• **RECORD EXCERPTS**
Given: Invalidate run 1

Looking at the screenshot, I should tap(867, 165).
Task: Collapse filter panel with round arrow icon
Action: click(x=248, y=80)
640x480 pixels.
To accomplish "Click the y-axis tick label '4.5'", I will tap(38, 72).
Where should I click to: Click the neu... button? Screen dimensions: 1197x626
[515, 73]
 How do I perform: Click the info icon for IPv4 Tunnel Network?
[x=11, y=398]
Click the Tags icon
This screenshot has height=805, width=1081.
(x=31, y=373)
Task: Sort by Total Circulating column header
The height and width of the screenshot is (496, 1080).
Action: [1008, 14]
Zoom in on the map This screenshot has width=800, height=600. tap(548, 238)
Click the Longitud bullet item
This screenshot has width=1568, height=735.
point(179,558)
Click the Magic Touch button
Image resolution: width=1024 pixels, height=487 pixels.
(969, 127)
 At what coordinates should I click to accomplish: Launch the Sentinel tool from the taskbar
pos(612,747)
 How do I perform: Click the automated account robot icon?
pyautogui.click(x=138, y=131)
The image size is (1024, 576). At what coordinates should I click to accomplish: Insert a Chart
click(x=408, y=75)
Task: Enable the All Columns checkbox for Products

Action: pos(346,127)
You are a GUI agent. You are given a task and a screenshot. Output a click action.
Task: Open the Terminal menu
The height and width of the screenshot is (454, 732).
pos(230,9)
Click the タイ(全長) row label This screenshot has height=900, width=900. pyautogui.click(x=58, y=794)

• **WHAT YOU NEED TO DO**
I need every line from the material that contains the word "label".

• **ANSWER FOR THE TASK**
To accomplish "Click the y-axis tick label '4.5'", I will tap(38, 72).
Click the タイ(全長) row label This screenshot has height=900, width=900. pyautogui.click(x=58, y=794)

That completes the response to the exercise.